** Material for this exercise follows **

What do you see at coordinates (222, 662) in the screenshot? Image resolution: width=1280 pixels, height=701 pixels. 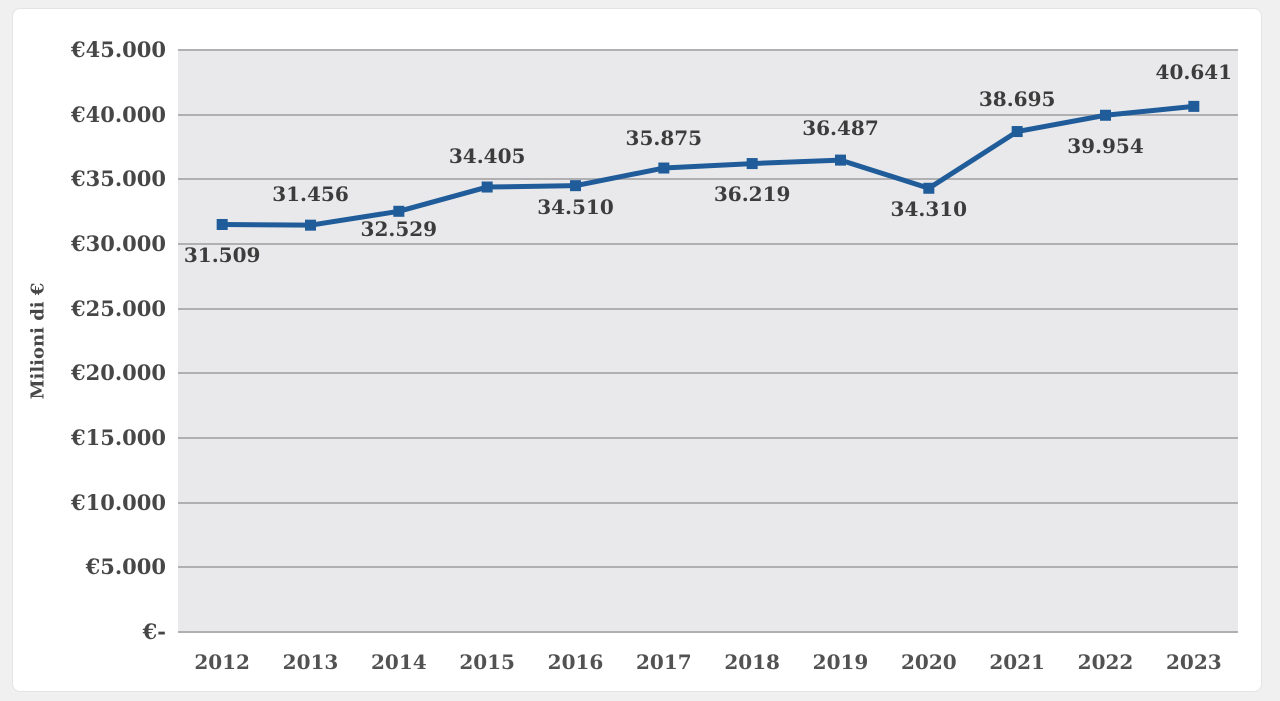 I see `x-axis-tick-label: 2012` at bounding box center [222, 662].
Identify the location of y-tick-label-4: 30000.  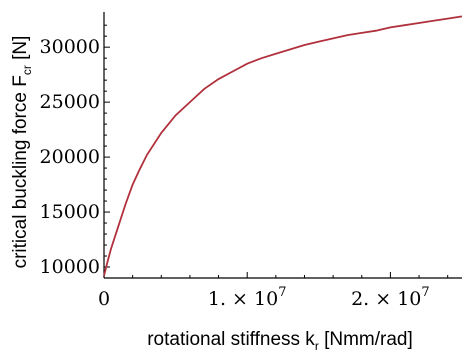
(70, 47).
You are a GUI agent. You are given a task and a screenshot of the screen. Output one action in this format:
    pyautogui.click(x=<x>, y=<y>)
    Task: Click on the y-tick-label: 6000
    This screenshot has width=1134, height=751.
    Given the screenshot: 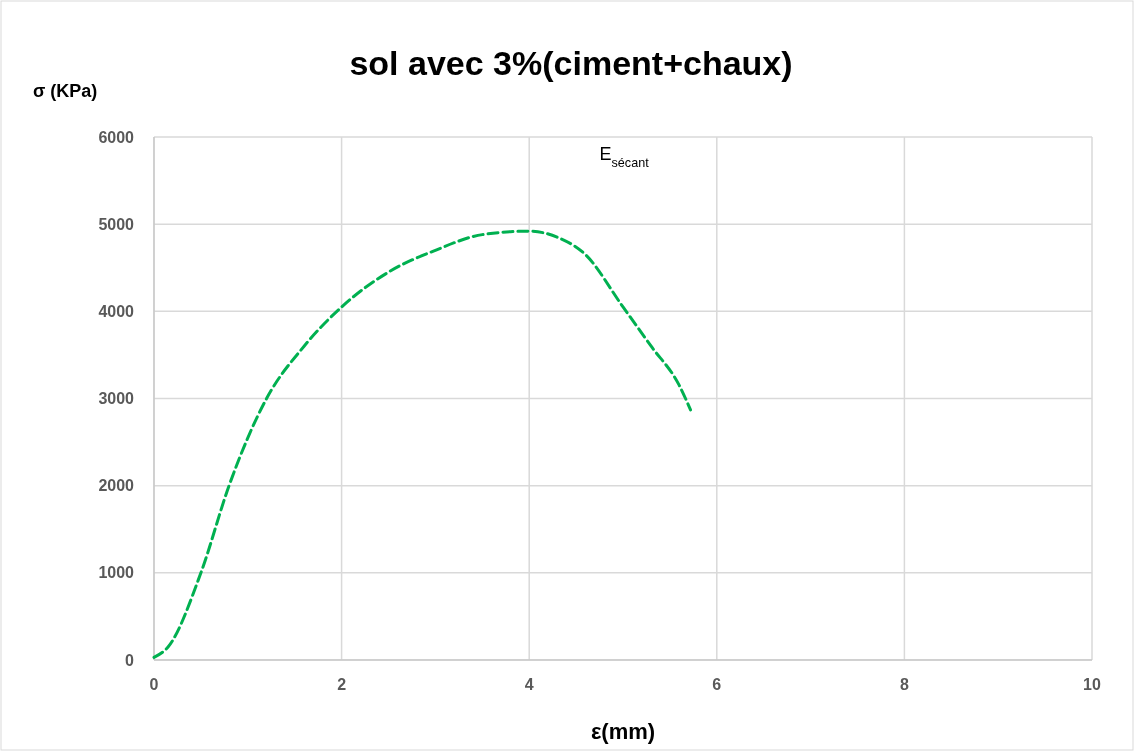 What is the action you would take?
    pyautogui.click(x=116, y=137)
    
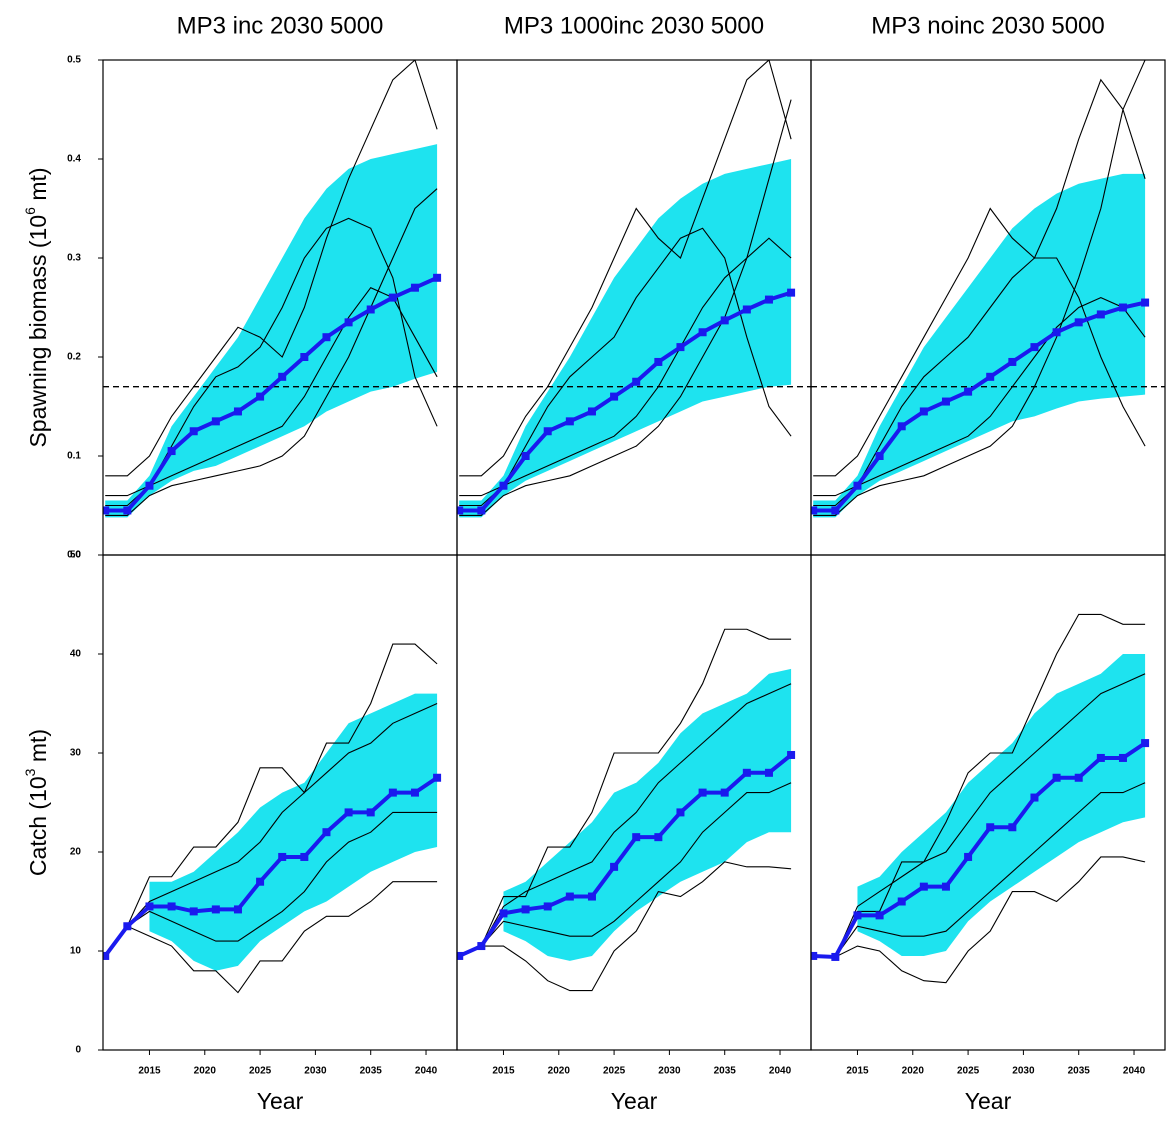 This screenshot has height=1140, width=1166. What do you see at coordinates (74, 60) in the screenshot?
I see `y-tick-label: 0.5` at bounding box center [74, 60].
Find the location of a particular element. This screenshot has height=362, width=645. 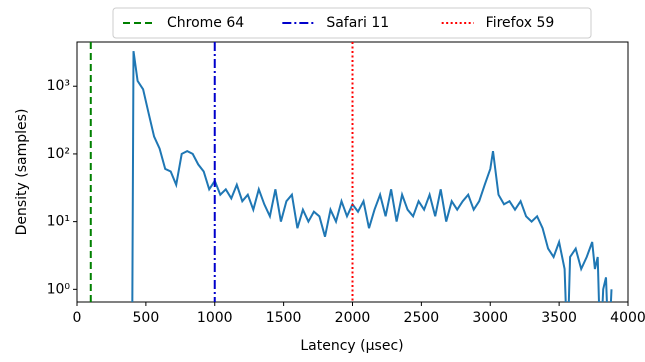

x-tick-label: 0 is located at coordinates (78, 318).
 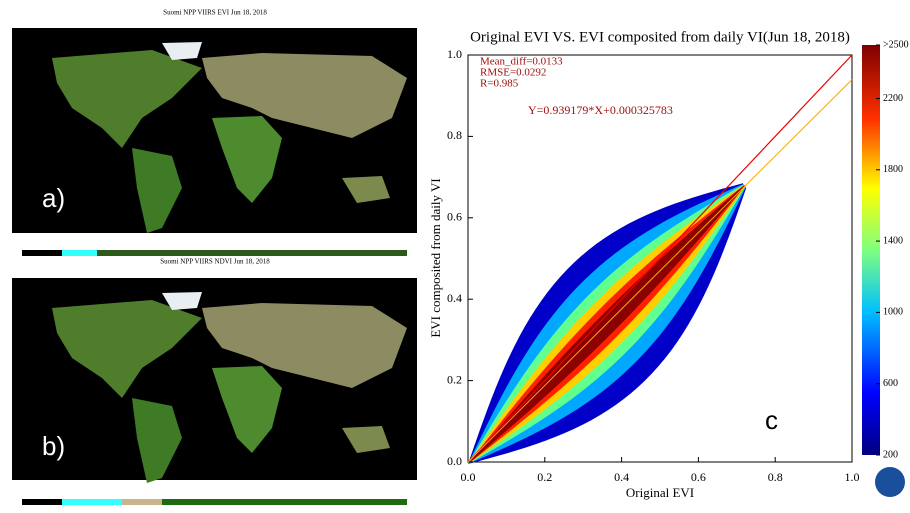 I want to click on x-tick-label: 0.0, so click(x=468, y=477).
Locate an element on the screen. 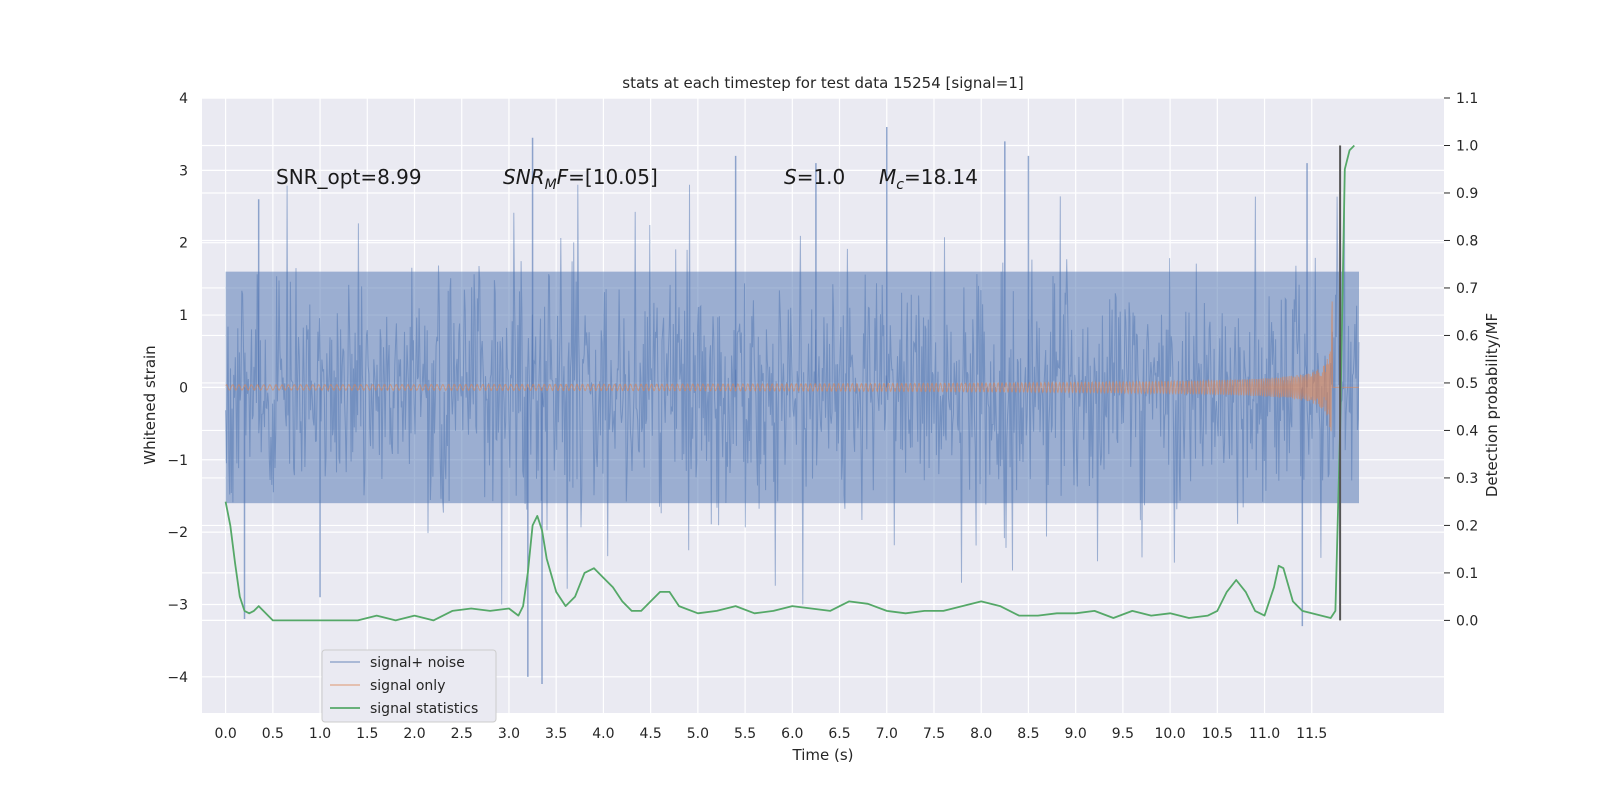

** End of Material for this exercise **

Exercise description:
Update the lines of the listing from the one containing "Find the location" through the end of the listing, inclusive, by replacing "element" with "item" and keeping everything else unchanged. Give only those lines, and leave the pictures out.

Answer:
Find the location of a particular item. This screenshot has height=362, width=645. 

x-tick-label: 0 is located at coordinates (78, 318).
  I want to click on x-tick-label: 0.0, so click(x=468, y=477).
Locate an item on the screen. 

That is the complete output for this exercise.